Wow, that's beautiful.  I wouldn't mind finding a nice seat for this lime one and a correct brake lever for the left.  Why do some say "flying wedge" on the bottom bar and others like mine say "fast one"?


----------



## bikemonkey (Apr 28, 2018)

bashton said:


> Awesome find! We have this black one in our collection. These bikes are super comfortable riders!
> 
> The Lime looks gorgeous.
> 
> ...



Very nice! 

BTW - who made the brake caliper? It looks like it is British in both photos but maybe Taiwanese?


----------



## bashton (Apr 28, 2018)

Not sure on the calipers. Mine may or may not be original, as I have never seen another in person.

Bashton
MCACN Managing Member
Home of the Muscle Bike "Show Within a Show"
www.mcacn.com


----------



## NickM (Apr 28, 2018)

Good to know. I’ve tried to read up and find information online about these bikes, but they seem to be very scarce.


----------



## madsapper (Apr 28, 2018)

NickM said:


> Wow, that's beautiful.  I wouldn't mind finding a nice seat for this lime one and a correct brake lever for the left.  Why do some say "flying wedge" on the bottom bar and others like mine say "fast one"?




 Depends on the headbadge; whether they were made for AMF or Western Flyer.


----------



## NickM (Apr 28, 2018)

madsapper said:


> Depends on the headbadge; whether they were made for AMF or Western Flyer.



 Thanks!


----------



## madsapper (Apr 28, 2018)

actually, I was incorrect in my last statement.  I have one Western Flyer and one AMF and they are both Fast Ones.  Must be either a model thing, or by year...  Here are mine.


----------



## bashton (Apr 28, 2018)

I just looked at mine and see it is badged as a Westpoint.
Bashton
MCACN Managing Member
Home of the Muscle Bike "Show Within a Show"
www.mcacn.com


----------



## Paul R (Apr 29, 2018)

welcome to the flying wedge club!!
 yellow coaster here.. I just had some parts tossed over the fence this afternoon, looks like an original seat and a not original sissybar, but will work for now..


----------



## 1966jerry (Sep 9, 2020)

Just got this Western Flyer Flying Wedge.
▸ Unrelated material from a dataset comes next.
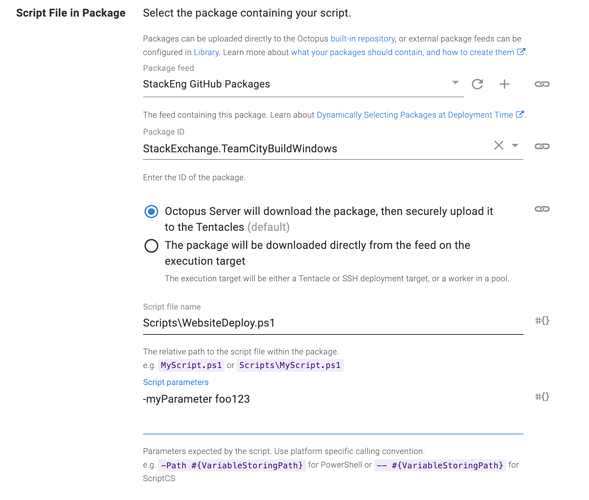Click into the -myParameter foo123 text area
The width and height of the screenshot is (589, 500).
point(333,412)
It's going to be a 5 spd when done. Finally a Club Member.


----------



## stingrayjoe (Sep 10, 2020)

I had one like that!


----------



## whopperchopper (Sep 11, 2020)




----------



## Vthuffyguy (Sep 12, 2020)




----------



## GTs58 (Sep 13, 2020)

Vthuffyguy said:


> View attachment 1265326




Wow, even with the Campus Green bar tape.


----------



## whopperchopper (Sep 26, 2020)

Wow I thought mine was worth $700ish tops. eBay is the place to sell


----------



## vastingray (Oct 1, 2020)

picked this one up a year or so ago 5 speed model need to wrap the bars still


----------